■ WORK INSTRUCTION
When a line in the listing below contains the word "покере", return a copy of that line.

■ RECORDS SHOWN
-- Opening Marker --

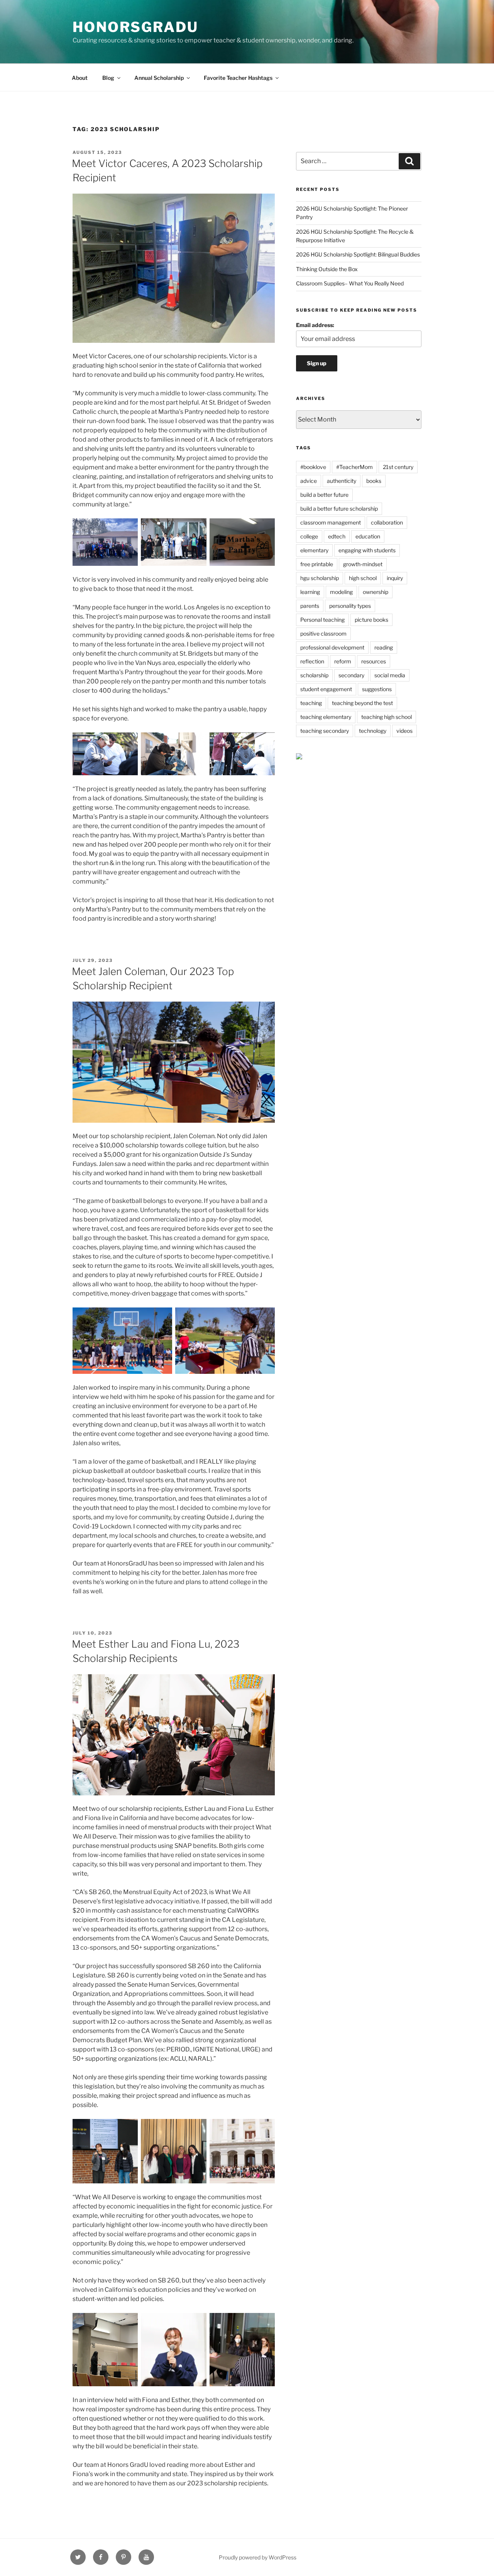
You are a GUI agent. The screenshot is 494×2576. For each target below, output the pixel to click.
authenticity (341, 480)
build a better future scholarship (339, 508)
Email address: (315, 325)
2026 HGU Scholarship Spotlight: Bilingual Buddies (358, 254)
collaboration (387, 522)
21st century (398, 467)
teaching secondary (324, 730)
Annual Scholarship (159, 77)
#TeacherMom (354, 467)
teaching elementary (325, 717)
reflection (312, 661)
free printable (316, 564)
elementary (314, 550)
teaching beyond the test (362, 703)
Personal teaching (322, 619)
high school (363, 578)
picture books (371, 619)
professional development (332, 647)
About (80, 77)
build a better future (324, 494)
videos (404, 730)
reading (383, 647)
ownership (375, 592)
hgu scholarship (319, 578)
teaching (311, 703)
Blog (108, 77)
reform (342, 661)
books (373, 480)
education (367, 536)
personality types (350, 605)
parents (309, 605)
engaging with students (367, 550)
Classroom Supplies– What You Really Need (350, 283)
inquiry (395, 578)
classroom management (330, 522)
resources (373, 661)
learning (310, 592)
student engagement (326, 689)
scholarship (314, 675)
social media (389, 675)
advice (308, 480)
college (309, 536)
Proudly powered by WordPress (257, 2557)
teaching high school (386, 717)
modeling (341, 592)
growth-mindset (362, 564)
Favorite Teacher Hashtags (238, 77)
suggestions (377, 689)
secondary (351, 675)
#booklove (313, 467)
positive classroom (323, 633)
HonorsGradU (135, 27)
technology (372, 730)
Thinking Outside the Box (327, 269)
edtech (336, 536)
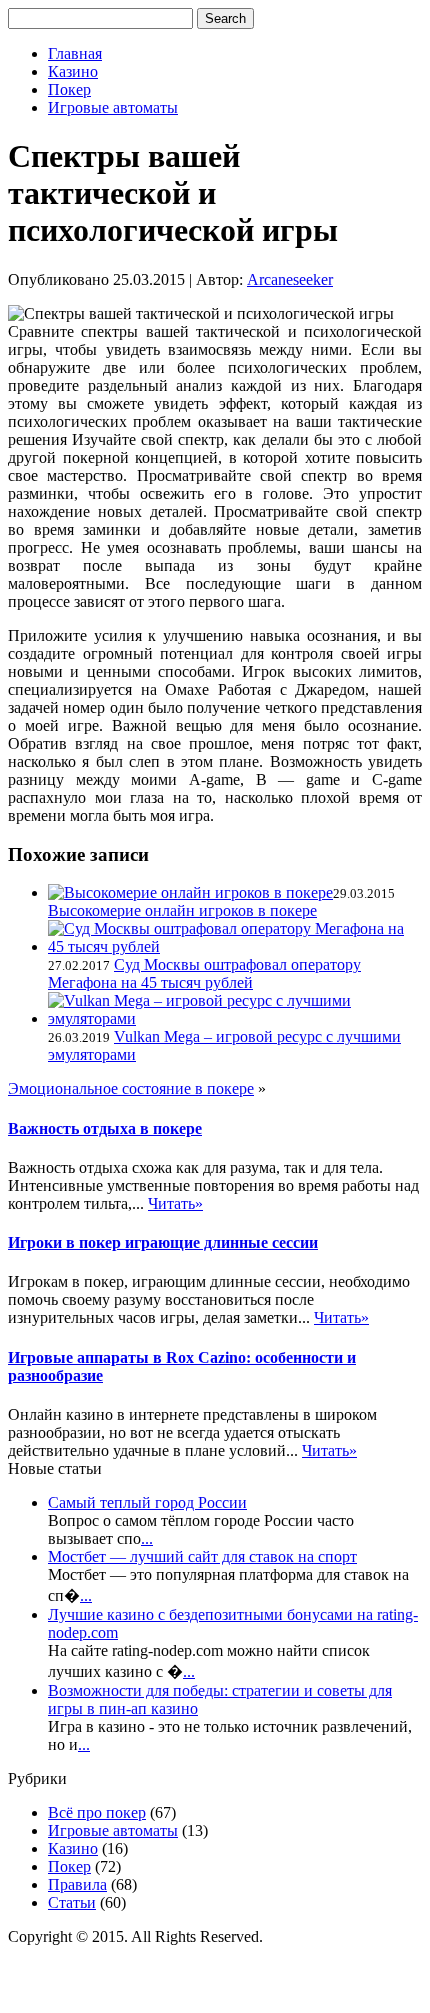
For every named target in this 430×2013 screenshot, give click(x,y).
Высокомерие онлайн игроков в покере (182, 910)
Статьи (72, 1902)
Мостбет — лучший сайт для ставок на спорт (202, 1556)
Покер (69, 89)
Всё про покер (97, 1812)
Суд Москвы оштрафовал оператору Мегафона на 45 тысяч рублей (204, 973)
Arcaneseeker (290, 279)
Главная (75, 53)
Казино (73, 71)
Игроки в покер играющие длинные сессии (163, 1242)
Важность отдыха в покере (105, 1128)
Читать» (175, 1203)
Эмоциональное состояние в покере (131, 1088)
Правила (77, 1884)
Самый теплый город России (147, 1502)
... (147, 1538)
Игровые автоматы (113, 107)
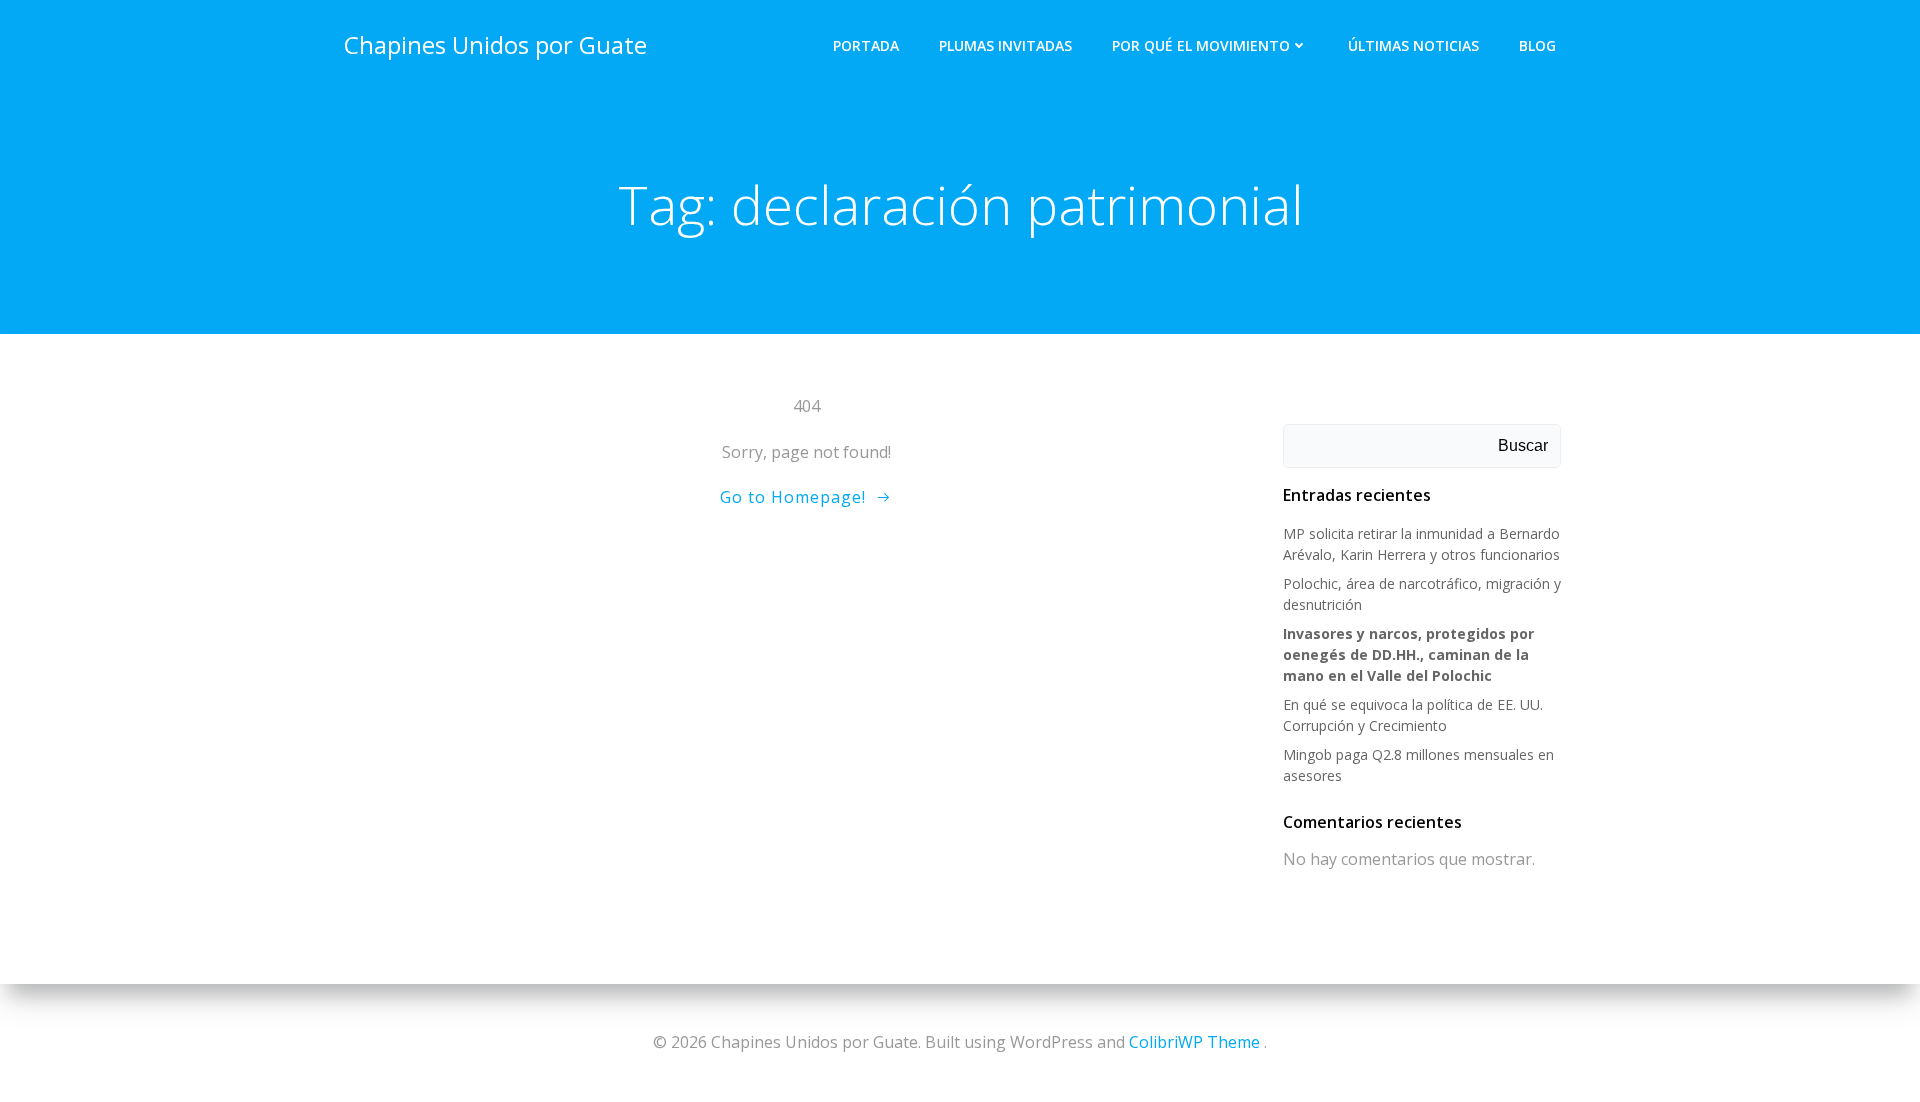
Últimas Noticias (1413, 45)
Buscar (1523, 445)
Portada (866, 45)
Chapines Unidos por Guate (495, 44)
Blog (1537, 45)
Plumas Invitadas (1005, 45)
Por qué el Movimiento (1201, 45)
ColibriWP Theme (1194, 1042)
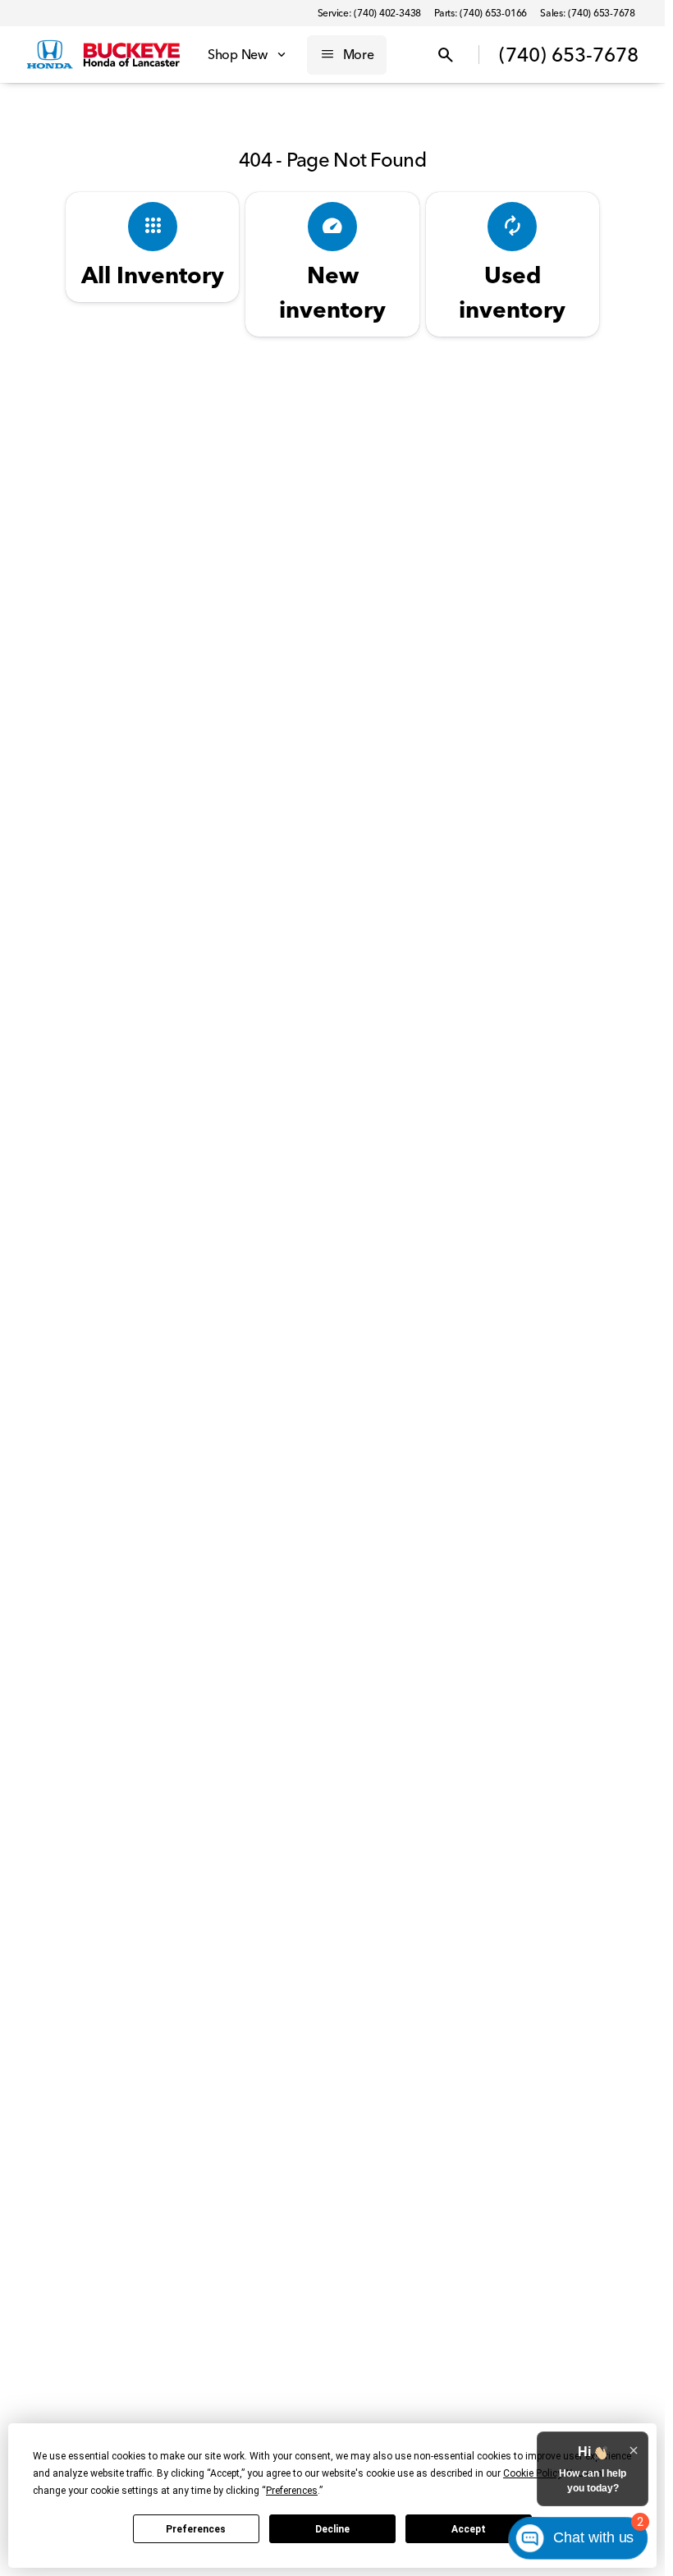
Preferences (196, 2529)
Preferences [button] (292, 2490)
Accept (468, 2529)
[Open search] (446, 55)
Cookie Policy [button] (532, 2473)
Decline (332, 2529)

-- Closing Marker --

■ RESPONSE BELOW
Высокомерие онлайн игроков в покере (182, 910)
Важность отдыха в покере (105, 1128)
Эмоциональное состояние в покере (131, 1088)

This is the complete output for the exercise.